The answer must consist solely of the line that contains "Click the 'One mug' footnote text" and all subsequent lines of the data, each reproduced exactly.

Saved entries:
........

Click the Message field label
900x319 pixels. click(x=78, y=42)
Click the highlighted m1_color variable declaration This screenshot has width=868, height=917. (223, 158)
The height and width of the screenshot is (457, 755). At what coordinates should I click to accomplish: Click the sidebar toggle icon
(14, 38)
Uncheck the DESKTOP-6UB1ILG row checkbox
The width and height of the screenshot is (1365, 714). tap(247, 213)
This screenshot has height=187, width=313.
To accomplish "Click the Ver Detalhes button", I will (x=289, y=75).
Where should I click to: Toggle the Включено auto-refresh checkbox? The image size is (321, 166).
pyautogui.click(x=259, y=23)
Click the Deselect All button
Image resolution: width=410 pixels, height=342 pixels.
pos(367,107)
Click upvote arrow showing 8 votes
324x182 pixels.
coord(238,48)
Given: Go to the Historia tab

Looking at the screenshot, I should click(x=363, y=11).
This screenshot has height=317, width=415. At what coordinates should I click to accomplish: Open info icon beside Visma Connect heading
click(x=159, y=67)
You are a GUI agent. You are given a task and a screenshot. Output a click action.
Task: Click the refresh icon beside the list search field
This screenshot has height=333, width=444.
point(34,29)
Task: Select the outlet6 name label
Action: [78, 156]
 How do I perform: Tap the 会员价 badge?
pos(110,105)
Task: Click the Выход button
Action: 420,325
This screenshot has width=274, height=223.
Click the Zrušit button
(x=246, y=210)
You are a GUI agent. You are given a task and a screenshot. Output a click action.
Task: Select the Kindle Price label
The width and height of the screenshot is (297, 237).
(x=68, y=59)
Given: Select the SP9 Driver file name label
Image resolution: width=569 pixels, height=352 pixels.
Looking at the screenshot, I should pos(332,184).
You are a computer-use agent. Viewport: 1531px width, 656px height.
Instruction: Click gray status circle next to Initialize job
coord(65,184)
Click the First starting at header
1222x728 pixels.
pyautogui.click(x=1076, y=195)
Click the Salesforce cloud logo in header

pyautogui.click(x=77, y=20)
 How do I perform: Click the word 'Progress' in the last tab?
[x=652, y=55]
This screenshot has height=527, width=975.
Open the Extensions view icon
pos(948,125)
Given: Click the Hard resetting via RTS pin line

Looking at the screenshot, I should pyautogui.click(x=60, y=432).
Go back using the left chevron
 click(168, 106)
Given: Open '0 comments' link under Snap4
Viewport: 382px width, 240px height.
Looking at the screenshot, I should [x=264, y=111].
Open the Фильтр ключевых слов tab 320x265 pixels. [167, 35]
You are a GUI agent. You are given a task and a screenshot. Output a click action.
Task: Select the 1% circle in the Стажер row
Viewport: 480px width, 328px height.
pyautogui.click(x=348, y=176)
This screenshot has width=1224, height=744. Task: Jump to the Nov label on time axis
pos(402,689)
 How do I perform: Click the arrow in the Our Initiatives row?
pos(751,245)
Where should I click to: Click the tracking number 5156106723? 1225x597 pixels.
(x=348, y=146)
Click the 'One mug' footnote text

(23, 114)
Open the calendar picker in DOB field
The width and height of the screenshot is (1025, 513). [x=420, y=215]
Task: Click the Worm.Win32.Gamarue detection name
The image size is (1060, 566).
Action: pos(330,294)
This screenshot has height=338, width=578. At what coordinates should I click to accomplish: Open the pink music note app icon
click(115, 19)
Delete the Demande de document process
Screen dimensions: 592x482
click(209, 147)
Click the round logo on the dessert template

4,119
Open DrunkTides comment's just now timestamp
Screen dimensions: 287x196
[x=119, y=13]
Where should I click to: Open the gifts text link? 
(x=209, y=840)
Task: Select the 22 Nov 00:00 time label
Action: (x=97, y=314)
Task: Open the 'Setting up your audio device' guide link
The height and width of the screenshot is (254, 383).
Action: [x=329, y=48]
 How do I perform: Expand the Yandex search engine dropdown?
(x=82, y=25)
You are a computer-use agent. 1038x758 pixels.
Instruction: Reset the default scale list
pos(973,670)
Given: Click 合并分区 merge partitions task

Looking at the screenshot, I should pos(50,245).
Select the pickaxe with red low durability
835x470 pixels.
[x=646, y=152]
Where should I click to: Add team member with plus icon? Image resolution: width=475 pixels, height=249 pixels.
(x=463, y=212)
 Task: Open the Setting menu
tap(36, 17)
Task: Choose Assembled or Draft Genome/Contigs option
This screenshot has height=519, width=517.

........

Task answer
Click the 'One mug' footnote text

(23, 114)
Open the calendar picker in DOB field
The width and height of the screenshot is (1025, 513). [x=420, y=215]
Task: Click the Worm.Win32.Gamarue detection name
The image size is (1060, 566).
Action: pos(330,294)
This screenshot has height=338, width=578. At what coordinates should I click to accomplish: Open the pink music note app icon
click(115, 19)
Delete the Demande de document process
Screen dimensions: 592x482
click(209, 147)
Click the round logo on the dessert template

4,119
Open DrunkTides comment's just now timestamp
Screen dimensions: 287x196
[x=119, y=13]
Where should I click to: Open the gifts text link? 
(x=209, y=840)
Task: Select the 22 Nov 00:00 time label
Action: (x=97, y=314)
Task: Open the 'Setting up your audio device' guide link
The height and width of the screenshot is (254, 383).
Action: [x=329, y=48]
 How do I perform: Expand the Yandex search engine dropdown?
(x=82, y=25)
You are a computer-use agent. 1038x758 pixels.
Instruction: Reset the default scale list
pos(973,670)
Given: Click 合并分区 merge partitions task

Looking at the screenshot, I should pos(50,245).
Select the pickaxe with red low durability
835x470 pixels.
[x=646, y=152]
Where should I click to: Add team member with plus icon? Image resolution: width=475 pixels, height=249 pixels.
(x=463, y=212)
 Task: Open the Setting menu
tap(36, 17)
Task: Choose Assembled or Draft Genome/Contigs option
This screenshot has height=519, width=517.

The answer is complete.